Уличенный во лжи, он согласился, что до этого говорил неправду, выгораживая себя, и произнес:
– Судебного пристава убили мы с Эмилией. У нас был план. По нему она должна была под фальшивым именем нанять квартиру и заманивать туда богатых мужчин. Сначала мы должны были ограбить и убить одного знакомого ювелира. Эмилия должна была вскружить ему голову, что у нее сразу получилось. Потом она назначила ему свидание в нашей квартире. По плану я должен был спрятаться за портьерой, а она усадить ювелира на диван так, чтобы он сидел с краю около окна. Когда дело у них дошло бы до поцелуев и объятий, я должен был незаметно выйти из-за портьеры и накинуть ювелиру на шею удавку… В назначенный день и час все было готово. Но ювелир не пришел… – Бывший комиссионер судорожно вздохнул и продолжил: – Заманить к нам в квартиру и убить Щелкунова была ее инициатива. Это она придумала, что мы с ней расстались, и при встрече сказала об этом Щелкунову, чтобы показать, что путь к ней свободен. Она же без моего ведома пригласила судебного пристава к нам на квартиру, а меня поставила уже перед фактом…

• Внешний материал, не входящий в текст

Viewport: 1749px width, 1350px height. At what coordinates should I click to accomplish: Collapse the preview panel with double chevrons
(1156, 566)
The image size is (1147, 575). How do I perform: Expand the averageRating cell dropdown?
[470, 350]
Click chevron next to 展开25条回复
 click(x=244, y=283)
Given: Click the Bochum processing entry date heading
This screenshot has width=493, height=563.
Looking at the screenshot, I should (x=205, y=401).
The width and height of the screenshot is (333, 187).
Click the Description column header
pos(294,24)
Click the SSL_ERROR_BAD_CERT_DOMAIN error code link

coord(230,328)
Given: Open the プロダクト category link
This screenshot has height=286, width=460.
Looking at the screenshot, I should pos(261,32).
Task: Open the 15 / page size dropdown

Когда Вершинин говорил об Эмилии, его глаза начинали полыхать такой ненавистью, что, окажись она рядом, он испепелил бы ее дотла.
Он говорил и говорил, включая детали, которые, изобличая его, тянули на самое дно и Эмилию. Он сознательно тащил ее за собой, не оставляя для нее никакой надежды на возможность избежать каторги. И Воловцов чувствовал, что в его словах правды было значительно больше, нежели лжи.